Methadone in pregnancy

1.Do opioid withdrawal effects include nausea and vomiting?

Opioids do cause nausea, vomiting, abdominal discomfort as part of their withdrawal syndrome.

(I checked this in the excellent RCPsych textbook ‘Essentials of Physical Health in Psychiatry‘ by Irene Cormac and David Gray. There is a chapter on drug misuse and they list the key features of withdrawal syndromes of opioids which include nausea and vomiting)

2.Can I mention Needle exchange programmes?

Yes, if you have time to mention this and they revealed that they were sharing needles.

3.Why do we detoxify in the 2nd trimester?

As you know, detoxification in the 2nd trimester reduces chances of miscarriage.

I felt ultimately one would aim to have the patient on methadone only in the 3rd trimester and not on heroin which is why I suggested that staying on methadone and coming off heroin in the second trimester would be best.

The risk of producing any withdrawal symptoms with heroin in either the first or third trimester should generally be avoided.
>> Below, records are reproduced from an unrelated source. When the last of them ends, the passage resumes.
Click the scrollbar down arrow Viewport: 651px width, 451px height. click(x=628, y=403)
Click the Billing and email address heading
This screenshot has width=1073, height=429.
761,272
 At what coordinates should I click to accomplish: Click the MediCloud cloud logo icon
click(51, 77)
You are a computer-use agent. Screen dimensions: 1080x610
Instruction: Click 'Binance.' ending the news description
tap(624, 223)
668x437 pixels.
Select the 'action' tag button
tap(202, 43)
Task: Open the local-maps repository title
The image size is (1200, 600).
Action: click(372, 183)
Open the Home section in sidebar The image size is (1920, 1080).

Even mild withdrawal symptoms in the mother may cause stress and lack of oxygen to the baby.

In the third trimester the metabolism of methadone also increases, and as a result it may sometimes be necessary to increase the methadone dose, or split a once daily dose into two doses.  If a patient is also on heroin during the 3rd trimester this can make any dosage adjustments with Methadone more difficult to judge.

6.Are their other harm minimisation measures we could use? e.g unsafe sex

Yes you are correct with needle exchange programmes and unsafe sex. In addition I would also ensure that you have mentioned the need to stop smoking in pregnancy and if able to stop all alcohol consumption.

I would also encourage active engagement with their assigned key worker at the Drug and Alcohol Service who could educate on safe injecting and avoiding overdose.

If they had not been tested for HIV/Hep B or C then you could also recommend they go for testing.

In response to your other query, yes – the incidence of Ebstein’s anomaly without being on Lithium is 1 in 20,000.  The risk of developing Ebstein’s is 400 times greater when on Lithium than the general population. (Nora et al 1974).